Given a rectangle of size n x m, return the minimum number of integer-sided squares that tile the rectangle.

 

Example 1:

Input: n = 2, m = 3
Output: 3
Explanation: 3 squares are necessary to cover the rectangle.
2 (squares of 1x1)
1 (square of 2x2)

Example 2:

Input: n = 5, m = 8
Output: 5

Example 3:

Input: n = 11, m = 13
Output: 6

 

Constraints:

  • 1 <= n, m <= 13

Solutions

Solution 1: Recursive Backtracking + State Compression

We can perform recursive backtracking by position, during which we use a variable $t$ to record the current number of tiles used.

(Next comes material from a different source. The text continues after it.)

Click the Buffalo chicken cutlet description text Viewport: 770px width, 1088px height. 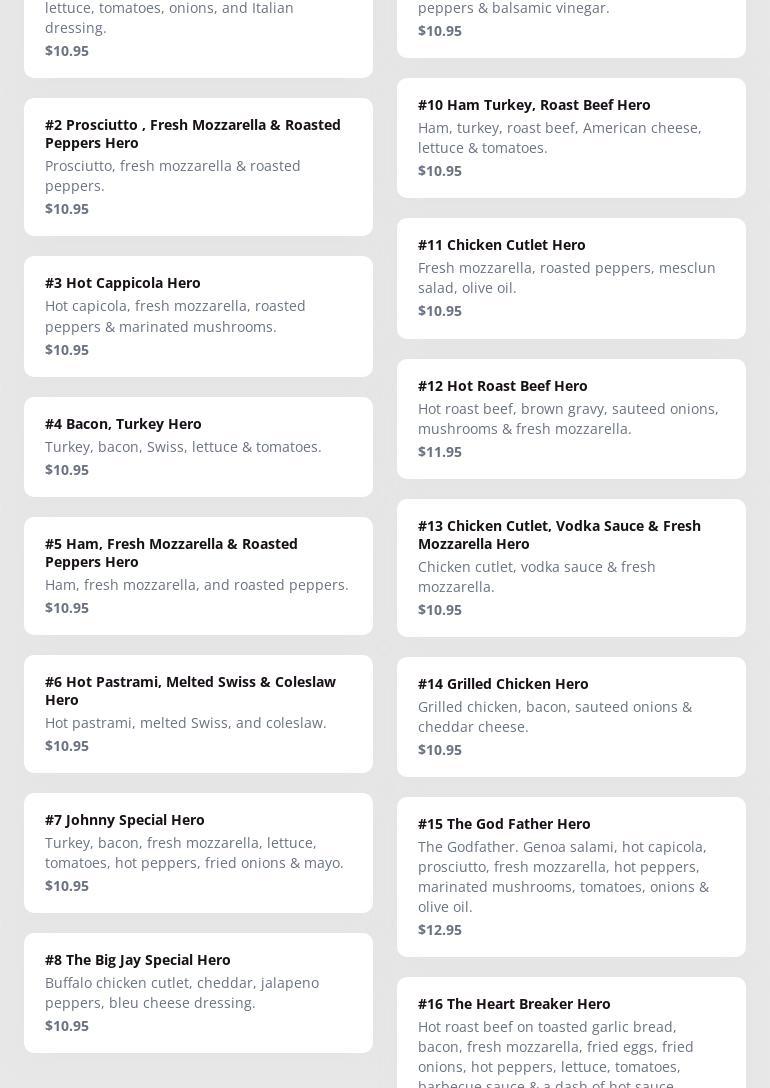(x=182, y=992)
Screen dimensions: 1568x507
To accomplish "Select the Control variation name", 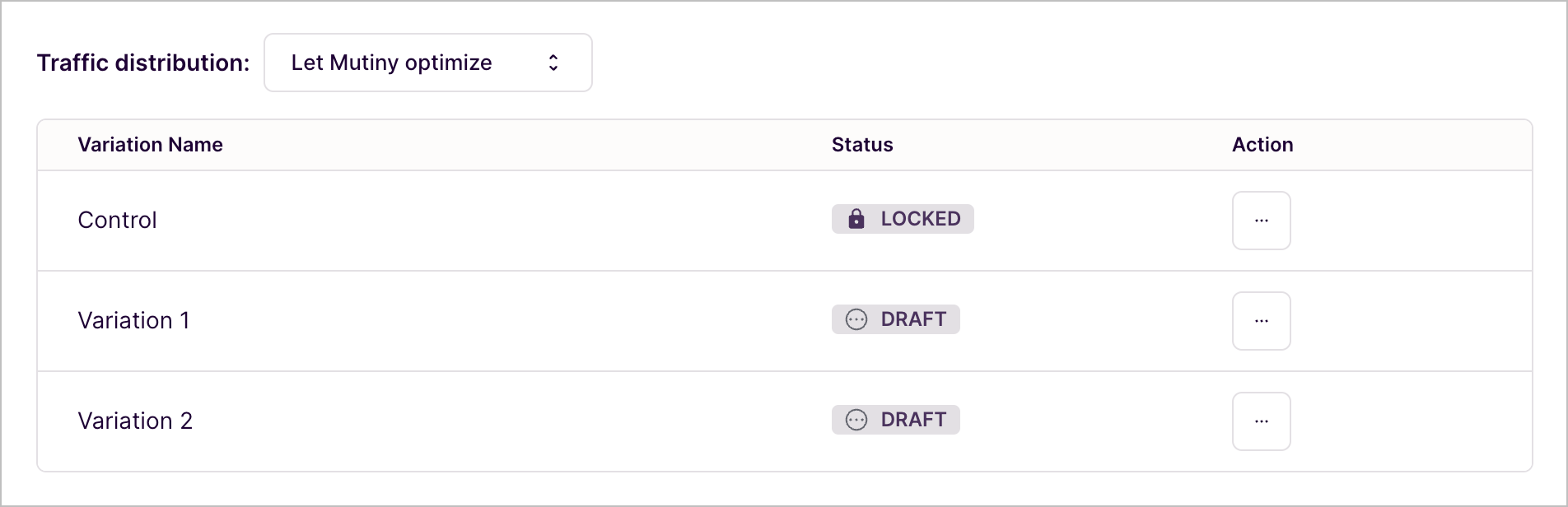I will pyautogui.click(x=117, y=221).
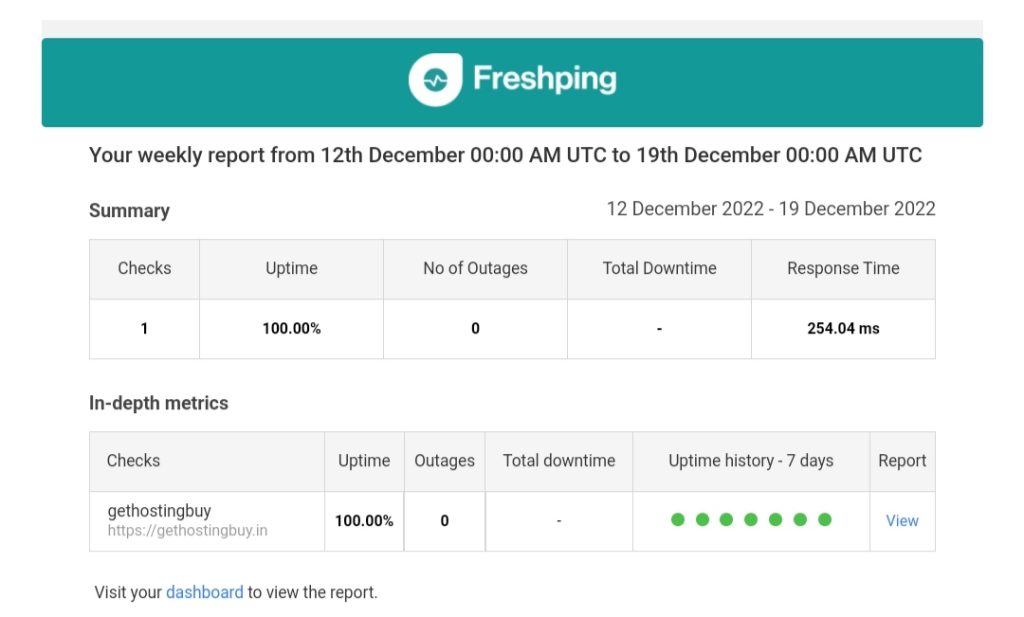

  • If $j = m$, i.e., the $i$-th row has been completely filled, then we recurse to the next row, i.e., $(i + 1, 0)$.
  • If $i = n$, it means that all positions have been filled, we update the answer and return.
  • If the current position $(i, j)$ has been filled, then directly recurse to the next position $(i, j + 1)$.
  • Otherwise, we enumerate the maximum square side length $w$ that the current position $(i, j)$ can fill, and fill all positions from $(i, j)$ to $(i + w - 1, j + w - 1)$, then recurse to the next position $(i, j + w)$. When backtracking, we need to clear all positions from $(i, j)$ to $(i + w - 1, j + w - 1)$.

Since each position only has two states: filled or not filled, we can use an integer to represent the current state. We use an integer array $filled$ of length $n$, where $filled[i]$ represents the state of the $i$-th row. If the $j$-th bit of $filled[i]$ is $1$, it means that the $i$-th row and the $j$-th column have been filled, otherwise it means not filled.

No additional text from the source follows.